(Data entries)
□ □ □
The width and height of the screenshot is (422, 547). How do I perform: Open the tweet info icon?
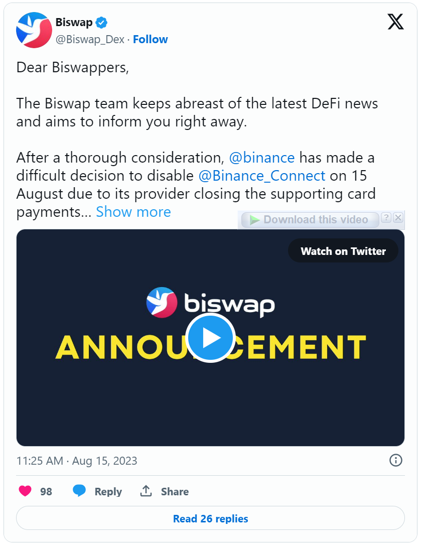tap(396, 460)
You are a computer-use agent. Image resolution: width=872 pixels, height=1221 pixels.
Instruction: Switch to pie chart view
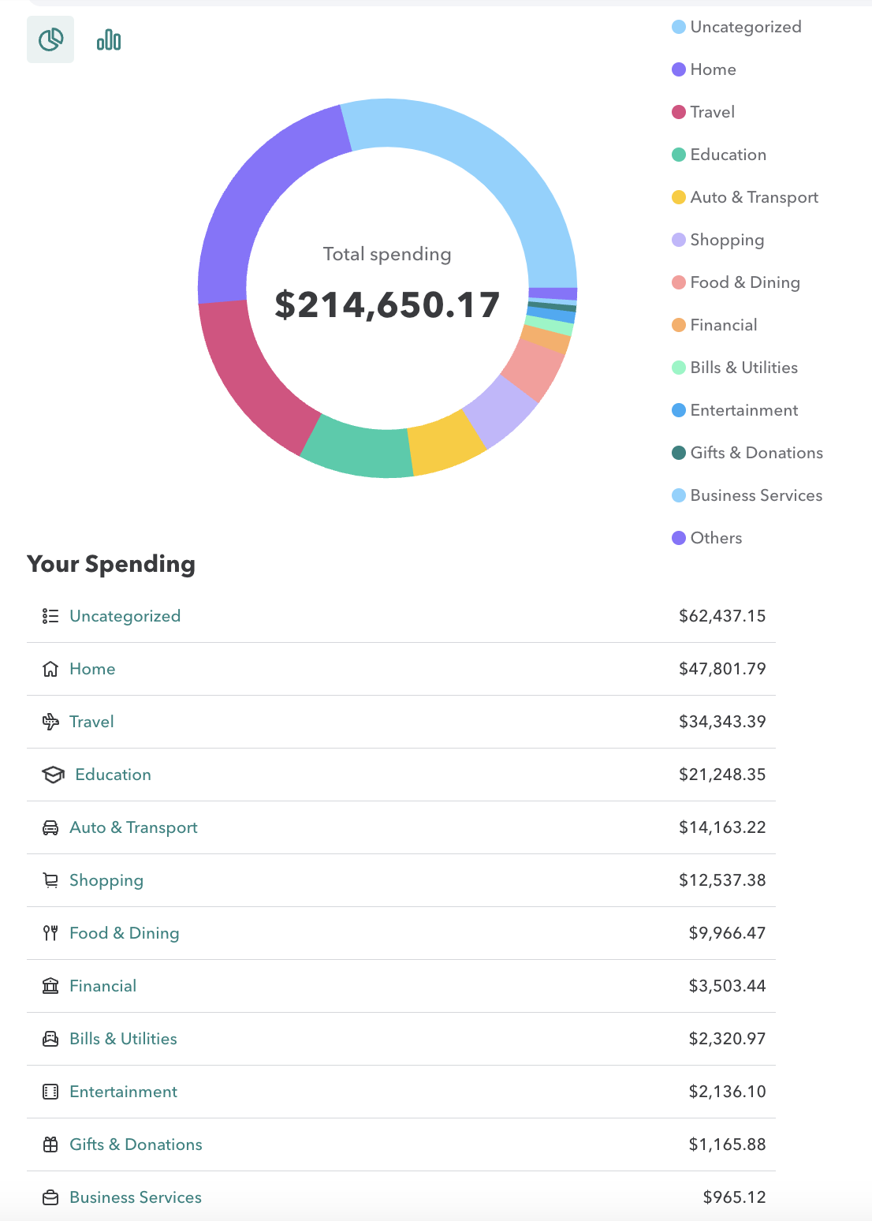click(x=50, y=39)
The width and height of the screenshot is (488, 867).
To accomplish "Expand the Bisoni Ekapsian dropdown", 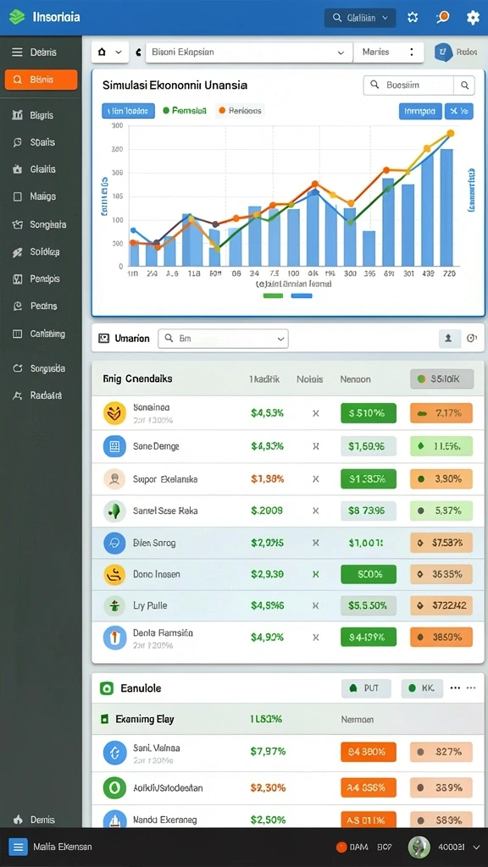I will point(249,52).
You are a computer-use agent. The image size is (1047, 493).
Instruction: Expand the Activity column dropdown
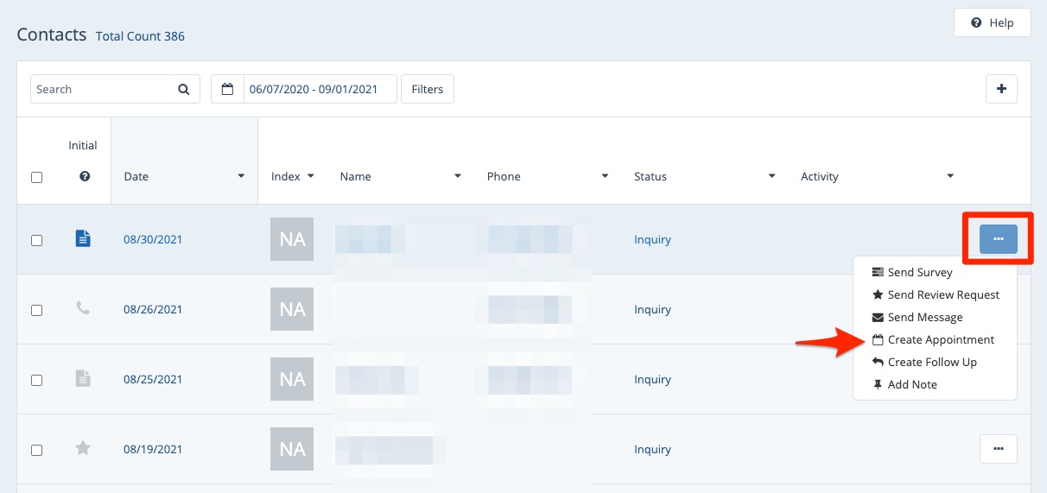pyautogui.click(x=950, y=176)
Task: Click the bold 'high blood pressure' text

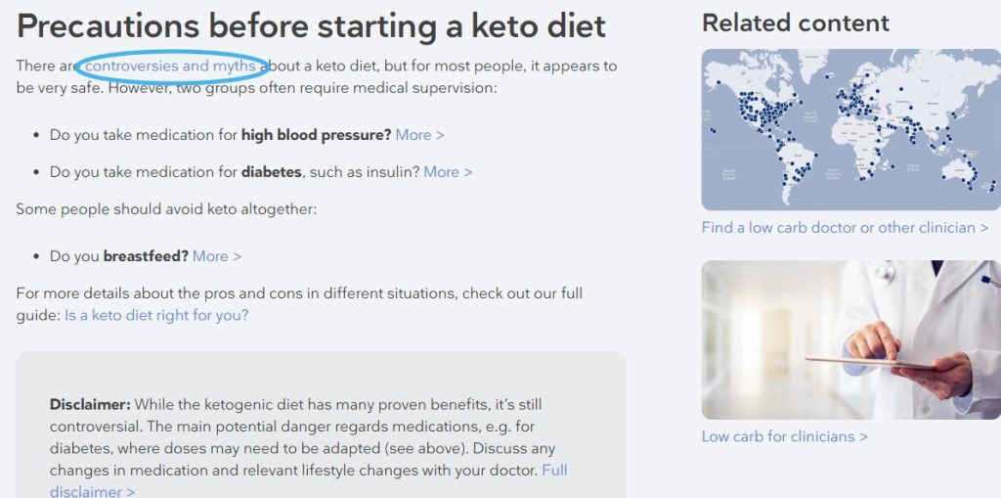Action: coord(316,135)
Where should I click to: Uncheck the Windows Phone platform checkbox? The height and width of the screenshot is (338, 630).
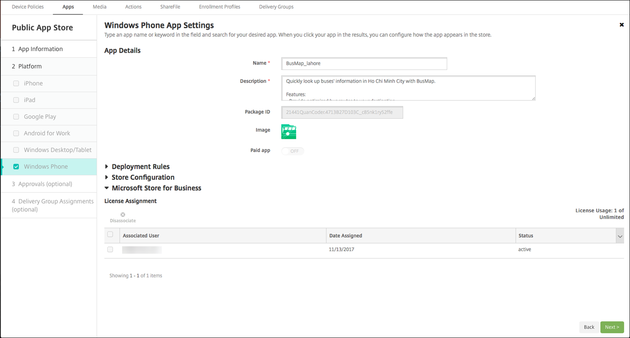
□ □ □
== EXERCISE DETAILS ==
Set down word for word every line from the one containing "Instruction: Expand the" through the last line of the records above, both ends included. Leave out the pictures.

== TASK SOLUTION ==
Instruction: Expand the Activity column dropdown
pyautogui.click(x=950, y=176)
Task: Click the bold 'high blood pressure' text

Action: coord(316,135)
Where should I click to: Uncheck the Windows Phone platform checkbox? The height and width of the screenshot is (338, 630).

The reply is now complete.